[2/7] tcg: Optimize add2 + sub2

Message ID	1348766397-20731-3-git-send-email-rth@twiddle.net
State	New
Headers	show Return-Path: <qemu-devel-bounces+incoming=patchwork.ozlabs.org@nongnu.org> From: Richard Henderson <rth@twiddle.net> To: qemu-devel@nongnu.org Date: Thu, 27 Sep 2012 10:19:52 -0700 Message-Id: <1348766397-20731-3-git-send-email-rth@twiddle.net> In-Reply-To: <1348766397-20731-1-git-send-email-rth@twiddle.net> References: <1348766397-20731-1-git-send-email-rth@twiddle.net> Cc: Aurelien Jarno <aurelien@aurel32.net> Subject: [Qemu-devel] [PATCH 2/7] tcg: Optimize add2 + sub2 Precedence: list Errors-To: qemu-devel-bounces+incoming=patchwork.ozlabs.org@nongnu.org Sender: qemu-devel-bounces+incoming=patchwork.ozlabs.org@nongnu.org

Richard Henderson Sept. 27, 2012, 5:19 p.m. UTC

We can't do complete constant folding because we lack "mov2",
or the ability to insert opcodes in the stream.  But we can
at least canonicalize add2 operand ordering and simplify
add2 to add when the lowpart adds a constant 0.

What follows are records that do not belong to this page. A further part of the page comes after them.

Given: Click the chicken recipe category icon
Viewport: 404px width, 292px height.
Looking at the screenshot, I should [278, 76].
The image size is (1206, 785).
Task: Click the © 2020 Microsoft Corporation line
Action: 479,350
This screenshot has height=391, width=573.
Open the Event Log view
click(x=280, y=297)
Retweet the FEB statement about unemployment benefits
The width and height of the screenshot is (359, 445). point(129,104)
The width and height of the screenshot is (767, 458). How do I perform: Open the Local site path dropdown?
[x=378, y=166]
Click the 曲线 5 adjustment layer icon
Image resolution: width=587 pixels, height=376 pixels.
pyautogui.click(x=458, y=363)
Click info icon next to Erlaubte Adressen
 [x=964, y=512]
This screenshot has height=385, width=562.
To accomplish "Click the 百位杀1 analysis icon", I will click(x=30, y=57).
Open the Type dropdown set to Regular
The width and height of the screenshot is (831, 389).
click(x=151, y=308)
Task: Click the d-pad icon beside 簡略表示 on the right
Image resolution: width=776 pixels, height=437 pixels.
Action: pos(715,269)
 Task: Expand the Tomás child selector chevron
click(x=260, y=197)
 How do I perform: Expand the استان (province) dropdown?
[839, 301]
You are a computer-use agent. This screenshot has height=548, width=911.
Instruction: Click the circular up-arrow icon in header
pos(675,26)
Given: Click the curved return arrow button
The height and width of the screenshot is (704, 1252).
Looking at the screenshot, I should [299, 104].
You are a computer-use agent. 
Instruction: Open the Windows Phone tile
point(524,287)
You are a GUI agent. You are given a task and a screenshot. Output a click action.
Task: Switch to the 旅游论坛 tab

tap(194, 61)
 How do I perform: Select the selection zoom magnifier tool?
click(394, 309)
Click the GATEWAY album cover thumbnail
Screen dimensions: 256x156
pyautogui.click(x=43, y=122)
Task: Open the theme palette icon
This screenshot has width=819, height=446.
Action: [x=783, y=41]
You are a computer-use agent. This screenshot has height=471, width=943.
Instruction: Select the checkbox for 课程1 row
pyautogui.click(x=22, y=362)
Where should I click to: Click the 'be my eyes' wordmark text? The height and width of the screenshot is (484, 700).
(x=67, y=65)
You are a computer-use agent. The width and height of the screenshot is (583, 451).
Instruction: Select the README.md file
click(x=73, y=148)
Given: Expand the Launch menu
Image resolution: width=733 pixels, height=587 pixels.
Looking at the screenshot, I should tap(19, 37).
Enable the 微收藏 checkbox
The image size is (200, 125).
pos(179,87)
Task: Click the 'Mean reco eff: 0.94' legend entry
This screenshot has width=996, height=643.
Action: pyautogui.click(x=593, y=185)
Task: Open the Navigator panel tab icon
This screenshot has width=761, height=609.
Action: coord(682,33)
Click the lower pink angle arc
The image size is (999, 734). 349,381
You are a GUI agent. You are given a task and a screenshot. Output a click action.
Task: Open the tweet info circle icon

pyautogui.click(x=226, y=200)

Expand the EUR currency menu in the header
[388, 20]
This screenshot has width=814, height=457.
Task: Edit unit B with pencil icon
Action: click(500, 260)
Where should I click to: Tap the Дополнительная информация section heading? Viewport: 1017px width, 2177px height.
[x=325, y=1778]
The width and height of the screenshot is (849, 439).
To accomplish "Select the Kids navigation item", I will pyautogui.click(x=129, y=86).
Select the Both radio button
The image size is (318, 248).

Signed-off-by: Richard Henderson <rth@twiddle.net>
---
 tcg/optimize.c | 31 +++++++++++++++++++++++++++++++
 1 file changed, 31 insertions(+)

Aurelien Jarno Sept. 27, 2012, 11:20 p.m. UTC | #1

On Thu, Sep 27, 2012 at 10:19:52AM -0700, Richard Henderson wrote:
> We can't do complete constant folding because we lack "mov2",
> or the ability to insert opcodes in the stream.  But we can
> at least canonicalize add2 operand ordering and simplify
> add2 to add when the lowpart adds a constant 0.
> 
> Signed-off-by: Richard Henderson <rth@twiddle.net>
> ---
>  tcg/optimize.c | 31 +++++++++++++++++++++++++++++++
>  1 file changed, 31 insertions(+)
> 
> diff --git a/tcg/optimize.c b/tcg/optimize.c
> index 55f2a24..004c336 100644
> --- a/tcg/optimize.c
> +++ b/tcg/optimize.c
> @@ -470,6 +470,11 @@ static TCGArg *tcg_constant_folding(TCGContext *s, uint16_t *tcg_opc_ptr,
>              if (swap_commutative(args[0], &args[4], &args[3])) {
>                  args[5] = tcg_invert_cond(args[5]);
>              }
> +            break;
> +        case INDEX_op_add2_i32:
> +            swap_commutative(args[0], &args[2], &args[4]);
> +            swap_commutative(args[1], &args[3], &args[5]);
> +            break;
>          default:
>              break;
>          }
> @@ -522,6 +527,32 @@ static TCGArg *tcg_constant_folding(TCGContext *s, uint16_t *tcg_opc_ptr,
>                  continue;
>              }
>              break;
> +        case INDEX_op_add2_i32:
> +        case INDEX_op_sub2_i32:
> +            /* Simplify op rl, rh, al, ah, 0, bh => op rh, ah, bh.
> +               The zero implies there will be no carry into the high part.
> +               But only when rl == al, since we can't insert the extra move
> +               that would be required.  */
> +            if (temps[args[4]].state == TCG_TEMP_CONST
> +                && temps[args[4]].val == 0
> +                && temps_are_copies(args[0], args[2])) {
> +                if (temps[args[5]].state == TCG_TEMP_CONST
> +                    && temps[args[5]].val == 0
> +                    && temps_are_copies(args[1], args[3])) {
> +                    gen_opc_buf[op_index] = INDEX_op_nop;
> +                } else {
> +                    gen_opc_buf[op_index] = (op == INDEX_op_add2_i32
> +                                             ? INDEX_op_add_i32
> +                                             : INDEX_op_sub_i32);
> +                    args[0] = args[1];
> +                    args[1] = args[3];
> +                    args[2] = args[5];
> +                    gen_args += 3;
> +                }
> +                args += 6;
> +                continue;
> +            }
> +            break;
>          default:
>              break;
>          }
> -- 
> 1.7.11.4
> 

I understand that we can't easily insert an instruction, so the
limitation comes from here, but is it really something happening often?
Doing an optimization has a CPU cost, so if it is not used often, it
might be worse than without.

Richard Henderson Sept. 27, 2012, 11:28 p.m. UTC | #2

On 09/27/2012 04:20 PM, Aurelien Jarno wrote:
> I understand that we can't easily insert an instruction, so the
> limitation comes from here, but is it really something happening often?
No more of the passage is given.